▶ LISTED RECORDS

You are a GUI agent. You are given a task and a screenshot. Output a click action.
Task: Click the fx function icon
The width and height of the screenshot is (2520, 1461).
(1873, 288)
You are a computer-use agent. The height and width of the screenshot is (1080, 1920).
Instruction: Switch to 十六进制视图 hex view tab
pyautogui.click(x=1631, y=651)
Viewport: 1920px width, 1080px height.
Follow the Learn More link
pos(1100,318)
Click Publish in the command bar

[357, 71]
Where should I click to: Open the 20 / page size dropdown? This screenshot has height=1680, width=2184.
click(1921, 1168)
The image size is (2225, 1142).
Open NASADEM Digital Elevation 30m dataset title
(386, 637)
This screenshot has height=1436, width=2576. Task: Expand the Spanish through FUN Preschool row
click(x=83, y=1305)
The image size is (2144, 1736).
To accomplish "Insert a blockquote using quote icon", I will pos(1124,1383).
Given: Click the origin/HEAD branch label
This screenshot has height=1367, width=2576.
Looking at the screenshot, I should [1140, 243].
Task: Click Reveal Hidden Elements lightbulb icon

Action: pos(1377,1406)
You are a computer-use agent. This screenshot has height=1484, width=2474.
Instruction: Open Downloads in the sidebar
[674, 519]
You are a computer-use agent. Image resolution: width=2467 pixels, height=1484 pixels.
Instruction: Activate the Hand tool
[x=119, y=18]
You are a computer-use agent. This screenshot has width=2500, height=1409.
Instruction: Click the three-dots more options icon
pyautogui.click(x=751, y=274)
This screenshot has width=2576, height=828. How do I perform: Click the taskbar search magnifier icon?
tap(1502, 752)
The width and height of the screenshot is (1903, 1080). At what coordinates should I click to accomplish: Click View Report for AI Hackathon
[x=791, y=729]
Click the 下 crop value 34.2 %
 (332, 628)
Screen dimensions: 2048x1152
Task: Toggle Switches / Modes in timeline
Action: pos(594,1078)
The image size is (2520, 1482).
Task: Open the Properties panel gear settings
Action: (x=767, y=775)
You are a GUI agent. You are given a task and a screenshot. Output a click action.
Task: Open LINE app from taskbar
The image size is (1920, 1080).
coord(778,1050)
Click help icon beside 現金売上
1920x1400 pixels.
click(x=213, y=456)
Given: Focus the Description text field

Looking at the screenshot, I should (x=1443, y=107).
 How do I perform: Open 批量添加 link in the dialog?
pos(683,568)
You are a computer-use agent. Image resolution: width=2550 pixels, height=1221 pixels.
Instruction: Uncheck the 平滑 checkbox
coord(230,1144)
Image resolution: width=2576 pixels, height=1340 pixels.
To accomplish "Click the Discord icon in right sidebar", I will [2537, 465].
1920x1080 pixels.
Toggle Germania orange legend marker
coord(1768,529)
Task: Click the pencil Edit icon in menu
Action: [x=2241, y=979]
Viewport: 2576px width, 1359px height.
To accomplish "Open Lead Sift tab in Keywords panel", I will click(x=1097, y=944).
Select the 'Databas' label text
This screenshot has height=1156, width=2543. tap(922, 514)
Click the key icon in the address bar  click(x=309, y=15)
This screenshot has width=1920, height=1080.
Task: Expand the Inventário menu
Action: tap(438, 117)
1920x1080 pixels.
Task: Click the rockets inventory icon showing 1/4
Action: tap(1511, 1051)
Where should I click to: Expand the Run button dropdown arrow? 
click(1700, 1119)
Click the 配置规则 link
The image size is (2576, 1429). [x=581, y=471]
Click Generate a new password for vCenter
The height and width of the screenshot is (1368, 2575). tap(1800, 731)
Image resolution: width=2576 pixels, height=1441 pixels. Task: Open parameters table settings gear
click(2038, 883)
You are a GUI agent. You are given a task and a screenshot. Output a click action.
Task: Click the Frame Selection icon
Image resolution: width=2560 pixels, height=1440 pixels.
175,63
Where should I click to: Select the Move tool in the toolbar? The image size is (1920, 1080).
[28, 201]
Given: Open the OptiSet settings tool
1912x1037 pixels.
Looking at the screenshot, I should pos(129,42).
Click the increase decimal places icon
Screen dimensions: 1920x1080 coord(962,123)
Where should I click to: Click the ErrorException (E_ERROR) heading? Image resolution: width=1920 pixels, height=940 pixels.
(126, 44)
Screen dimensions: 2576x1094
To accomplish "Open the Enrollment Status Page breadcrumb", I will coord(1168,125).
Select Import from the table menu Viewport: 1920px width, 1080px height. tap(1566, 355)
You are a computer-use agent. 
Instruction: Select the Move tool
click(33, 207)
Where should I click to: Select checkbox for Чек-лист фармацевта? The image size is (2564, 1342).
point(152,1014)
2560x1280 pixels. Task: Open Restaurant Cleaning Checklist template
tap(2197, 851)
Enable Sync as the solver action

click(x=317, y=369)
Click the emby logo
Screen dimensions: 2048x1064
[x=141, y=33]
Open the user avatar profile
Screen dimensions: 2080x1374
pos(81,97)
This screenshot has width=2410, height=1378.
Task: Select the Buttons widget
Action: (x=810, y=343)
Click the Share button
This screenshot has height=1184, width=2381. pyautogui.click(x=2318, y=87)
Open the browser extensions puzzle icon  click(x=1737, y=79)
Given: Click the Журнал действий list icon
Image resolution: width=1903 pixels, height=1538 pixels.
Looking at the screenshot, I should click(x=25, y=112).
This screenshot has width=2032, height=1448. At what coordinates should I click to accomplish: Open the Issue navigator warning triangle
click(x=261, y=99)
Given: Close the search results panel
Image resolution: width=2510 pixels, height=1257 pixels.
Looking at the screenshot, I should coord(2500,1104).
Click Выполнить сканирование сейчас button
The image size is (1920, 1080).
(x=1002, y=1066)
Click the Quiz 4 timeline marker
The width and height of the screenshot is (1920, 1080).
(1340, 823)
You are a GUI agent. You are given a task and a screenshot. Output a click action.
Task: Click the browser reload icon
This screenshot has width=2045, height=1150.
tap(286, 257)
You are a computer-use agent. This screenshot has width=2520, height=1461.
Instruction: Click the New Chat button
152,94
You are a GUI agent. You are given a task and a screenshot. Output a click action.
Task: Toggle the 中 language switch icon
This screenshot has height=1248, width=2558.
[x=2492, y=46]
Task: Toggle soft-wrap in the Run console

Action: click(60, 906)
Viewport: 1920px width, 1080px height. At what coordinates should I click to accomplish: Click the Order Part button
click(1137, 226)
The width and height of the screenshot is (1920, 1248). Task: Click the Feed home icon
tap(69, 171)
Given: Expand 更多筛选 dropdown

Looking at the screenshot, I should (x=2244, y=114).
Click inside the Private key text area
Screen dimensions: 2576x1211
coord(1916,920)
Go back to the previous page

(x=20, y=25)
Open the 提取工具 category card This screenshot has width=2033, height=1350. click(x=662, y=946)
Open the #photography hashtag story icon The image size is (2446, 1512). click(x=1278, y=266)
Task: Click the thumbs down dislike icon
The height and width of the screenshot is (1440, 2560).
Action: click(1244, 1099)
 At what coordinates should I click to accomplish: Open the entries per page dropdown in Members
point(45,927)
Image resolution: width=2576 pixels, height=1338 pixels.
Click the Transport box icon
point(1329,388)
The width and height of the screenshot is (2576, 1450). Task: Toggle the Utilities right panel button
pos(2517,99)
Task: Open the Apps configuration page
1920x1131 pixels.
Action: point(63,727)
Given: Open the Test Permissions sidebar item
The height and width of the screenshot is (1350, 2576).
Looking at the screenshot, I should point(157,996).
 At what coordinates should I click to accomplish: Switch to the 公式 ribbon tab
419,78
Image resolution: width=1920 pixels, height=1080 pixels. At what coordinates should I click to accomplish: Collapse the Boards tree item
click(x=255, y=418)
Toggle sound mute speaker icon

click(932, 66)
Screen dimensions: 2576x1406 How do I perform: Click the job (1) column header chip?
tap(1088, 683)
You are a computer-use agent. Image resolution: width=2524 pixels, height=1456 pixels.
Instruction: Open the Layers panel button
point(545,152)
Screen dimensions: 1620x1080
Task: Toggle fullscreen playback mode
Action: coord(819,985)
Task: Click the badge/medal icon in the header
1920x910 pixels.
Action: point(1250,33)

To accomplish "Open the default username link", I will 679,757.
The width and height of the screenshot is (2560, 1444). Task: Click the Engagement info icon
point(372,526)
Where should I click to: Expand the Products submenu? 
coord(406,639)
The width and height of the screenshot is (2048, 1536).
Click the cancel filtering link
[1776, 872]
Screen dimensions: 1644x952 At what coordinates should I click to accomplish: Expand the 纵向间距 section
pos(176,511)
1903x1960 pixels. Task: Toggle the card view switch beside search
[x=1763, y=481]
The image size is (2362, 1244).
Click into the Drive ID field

▶ WORK INSTRUCTION
Return every line above where "from" appears.

▶ RESPONSE AREA
Task: Open LINE app from taskbar
Select Import from the table menu Viewport: 1920px width, 1080px height. tap(1566, 355)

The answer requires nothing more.